If you’re thinking about renovation projects, before you get too excited about it, consider the return on your investments. For example, flashy renovations don’t always yield the best returns, so you’ll need to take care when picking projects.
To make things easier for you, here are four remodels to avoid and four to invest in.
Remodels to Avoid
An indoor basketball court, wine cellar, sauna, or even a movie theater won’t often recoup the high building costs. Luxury add-on rooms are hard to pitch to buyers unless you’re living in an upscale housing market—the average homebuyer won’t be willing to pay for them. Further, rooms that depend heavily on wired electronics, like home theaters, are hard to keep current because TVs and speakers are constantly advancing.
The average cost to build a pool is $39,084, a hefty price tag that is seldom recovered once the home is sold. It’s widely accepted throughout the industry that a homeowner will lose money by adding a swimming pool. Homebuyers don’t want to deal with the maintenance cost of a pool, the added insurance premiums, and the safety issues.
Though gold-plated crown molding or mosaic-tile backsplashes may feature prominently in your ideal vision for your home, they can turn out to be the some homebuyer’s worst nightmare. You may end up paying for it later.
Remodels that Pay
You don’t want to go cheap on a standard front door. At roughly $1,000, steel doors are comparatively affordable, durable, low maintenance and burglar resistant. As an added bonus, the National Association of REALTORS® reports that steel door upgrades show the highest return on investment of any home remodel, at over 100 percent of the cost.
As the price of solar panels continues to drop, the energy payback on installing them is becoming greater and greater. The average rooftop solar system is now paid off in seven and a half years. After that, panels can be a big money-saving asset. Keep in mind that with solar panel installation that you may not want to pass on the cost to the buyer, so plan on being in the home until they are paid off.
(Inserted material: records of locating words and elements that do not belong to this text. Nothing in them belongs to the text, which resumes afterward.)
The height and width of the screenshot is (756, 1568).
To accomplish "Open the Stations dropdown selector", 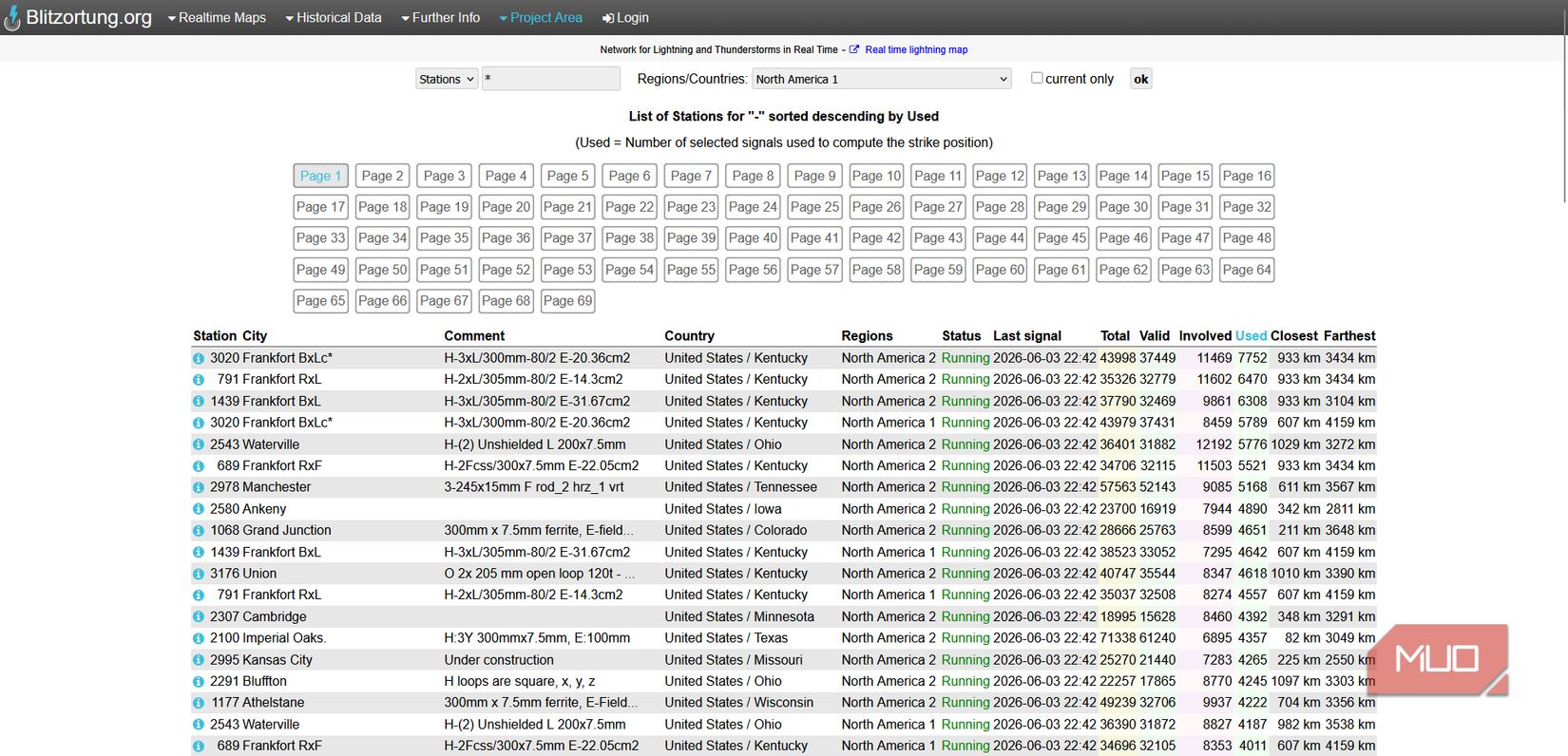I will pos(447,79).

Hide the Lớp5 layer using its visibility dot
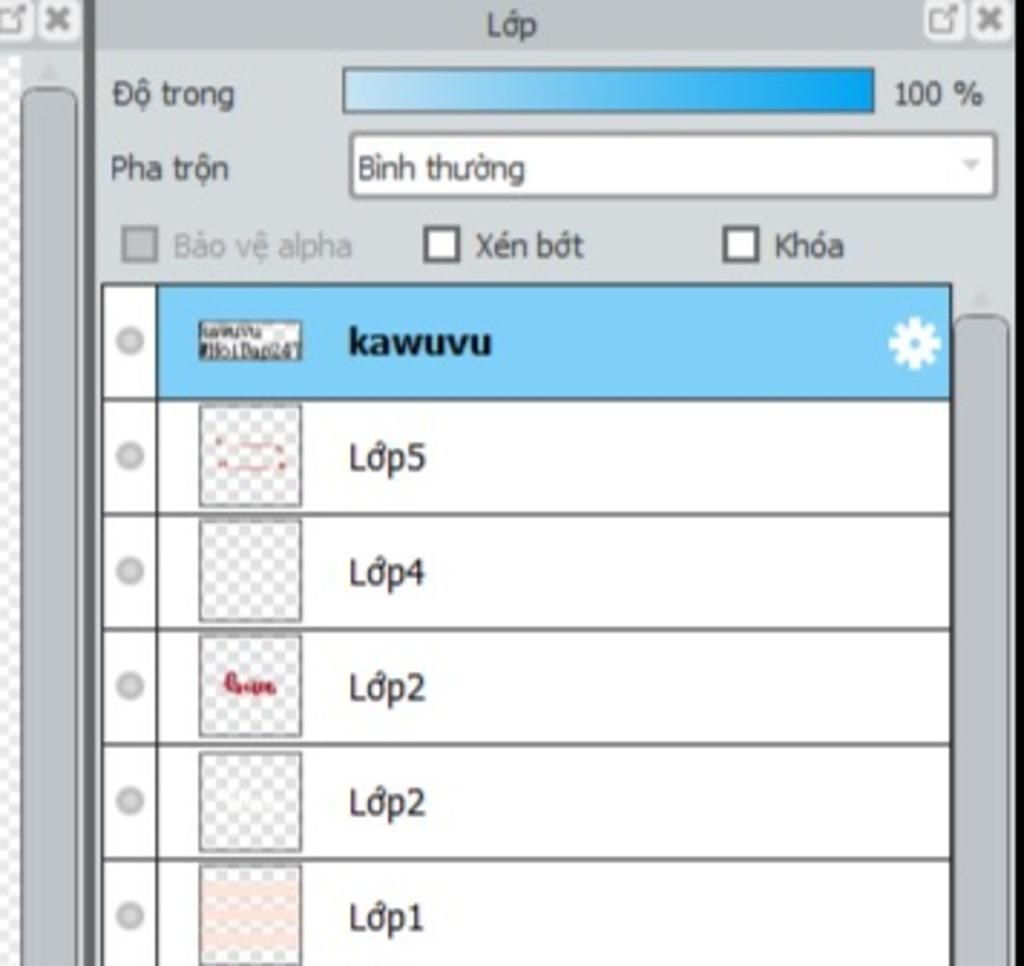point(130,456)
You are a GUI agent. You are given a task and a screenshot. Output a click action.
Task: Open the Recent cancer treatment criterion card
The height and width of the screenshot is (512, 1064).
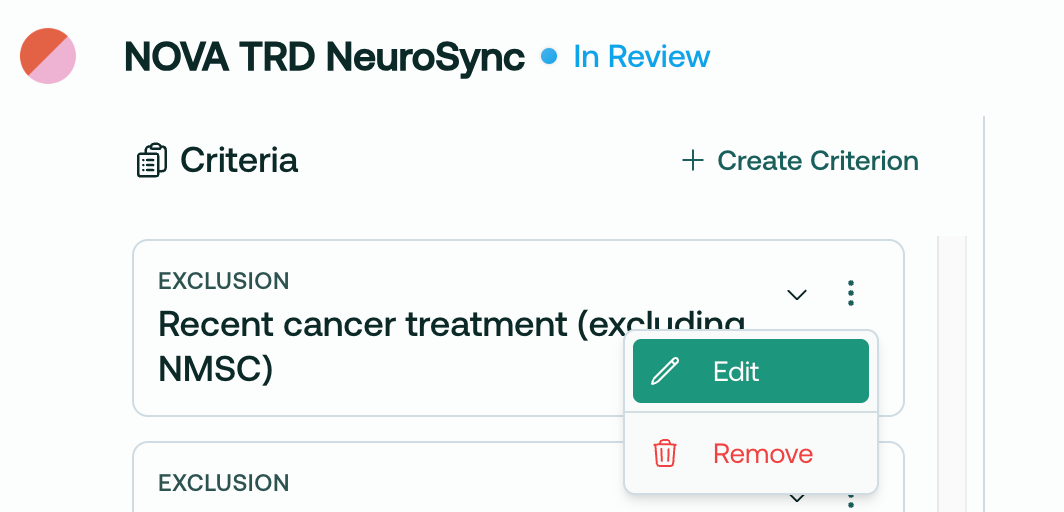[x=400, y=345]
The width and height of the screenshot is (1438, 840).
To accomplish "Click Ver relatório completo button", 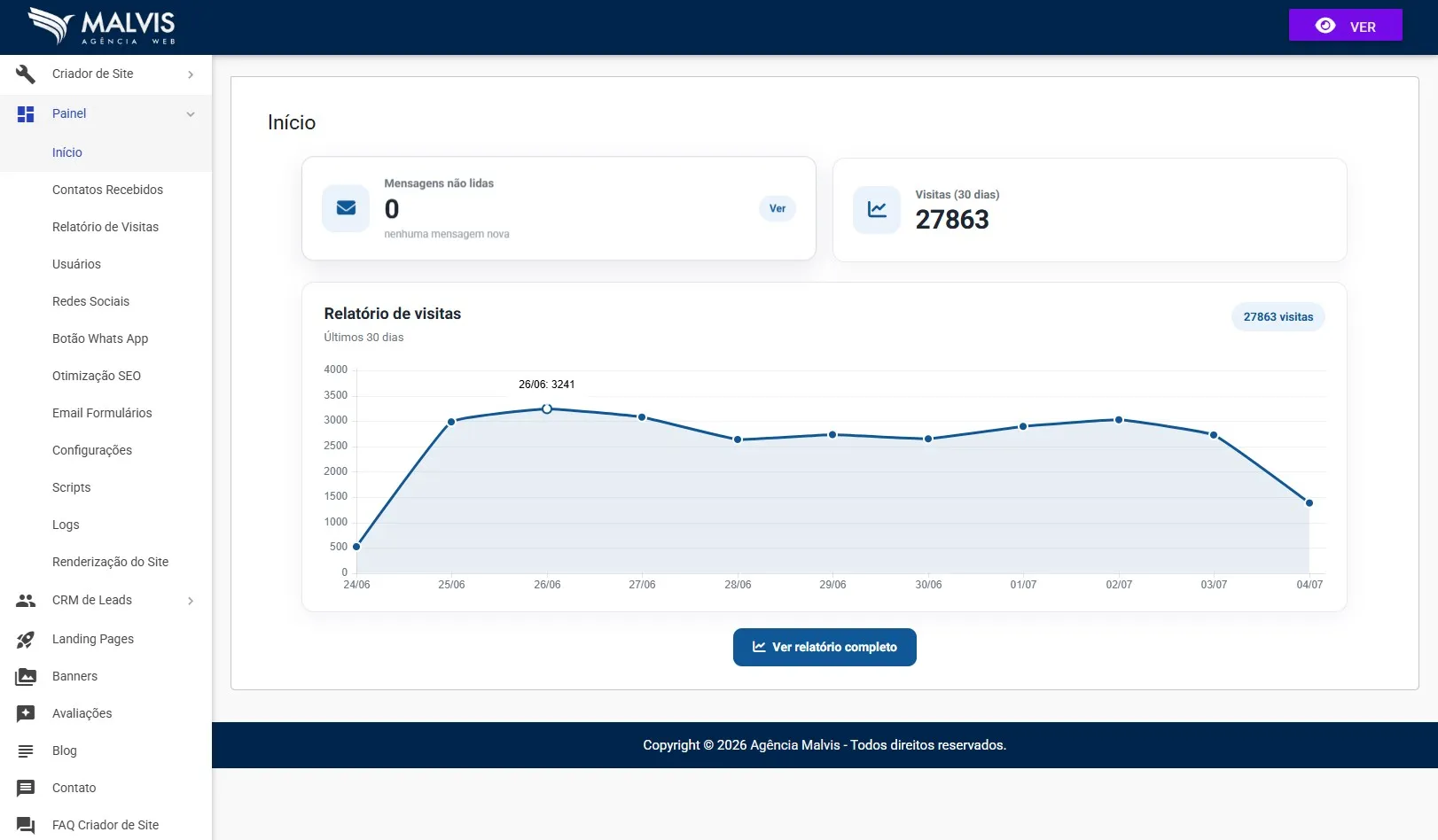I will (x=825, y=647).
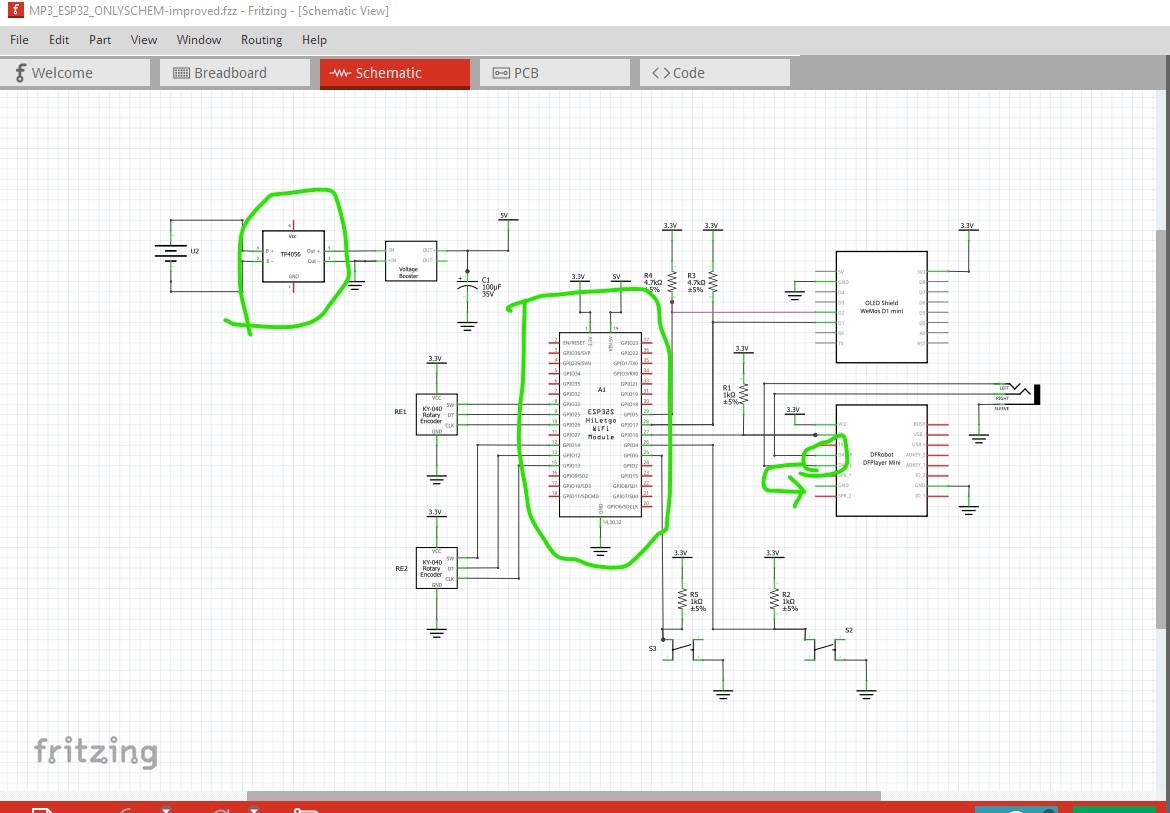Image resolution: width=1170 pixels, height=813 pixels.
Task: Open the Routing menu
Action: click(261, 40)
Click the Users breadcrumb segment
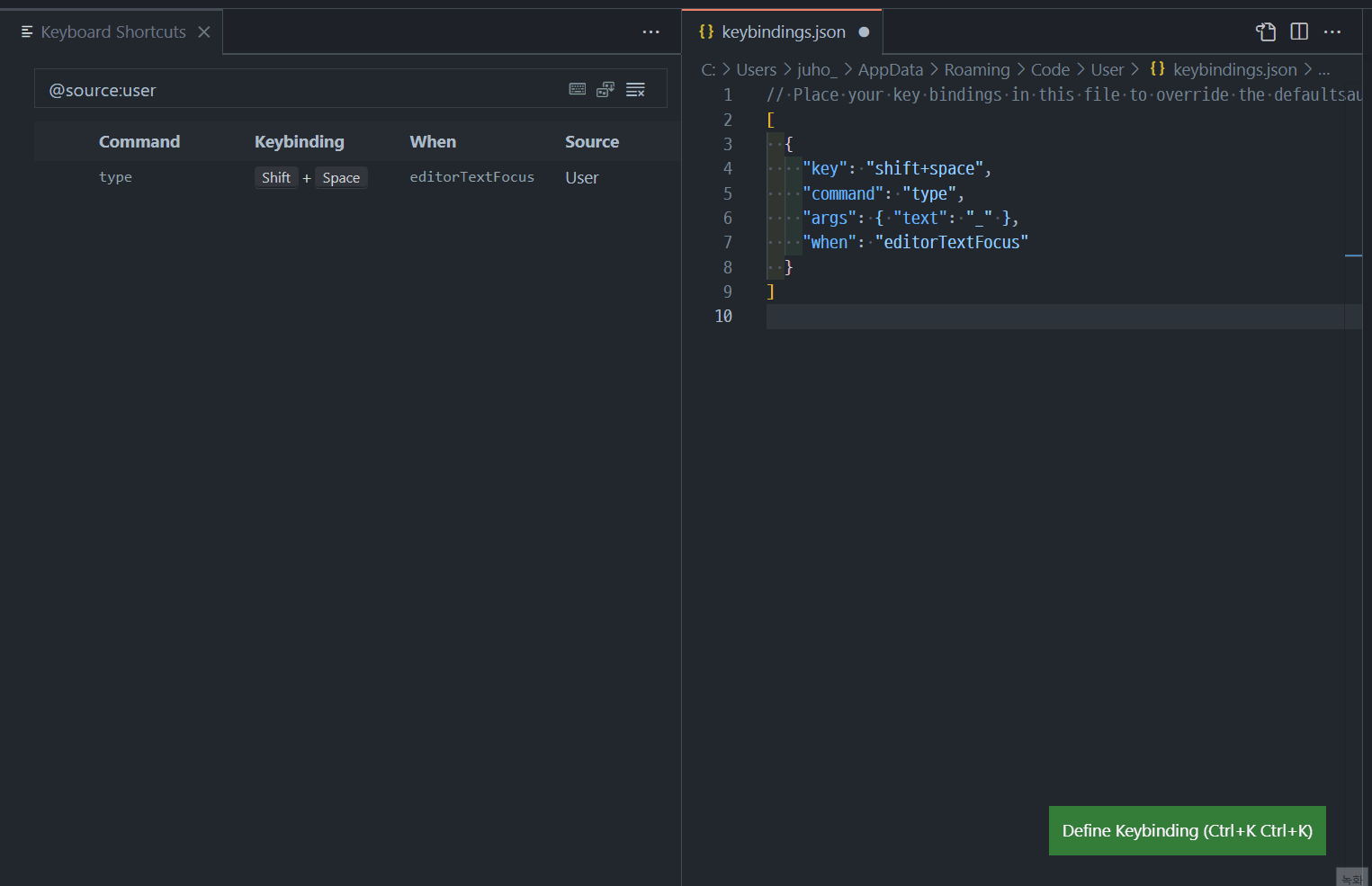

The exterior of your house is the first thing potential homebuyers see when they come to your home, and you want to make the best first impression. This is part of the reason redoing your siding is so profitable. New siding recoups around 80 percent of the initial cost, according to the National Association of Realtors®, thanks largely to the increased curb appeal and improved energy efficiency it provides.
Access to broadband speeds is considered an essential utility for today’s connected homebuyer. Research shows that faster internet speeds increase your home value by as much as 3 percent. Homeowners can prepare their homes for higher broadband connectivity by working with area providers to install requisite equipment and wiring. Building out wall ports and cable-hiding baseboards is a good move to attract buyers, too.
Even if you’re not considering selling your home just yet, keep potential selling benefits in mind. Homeowners need to keep up with which remodels will increase both quality of life and listing price, so take care to invest in projects that will net the biggest returns.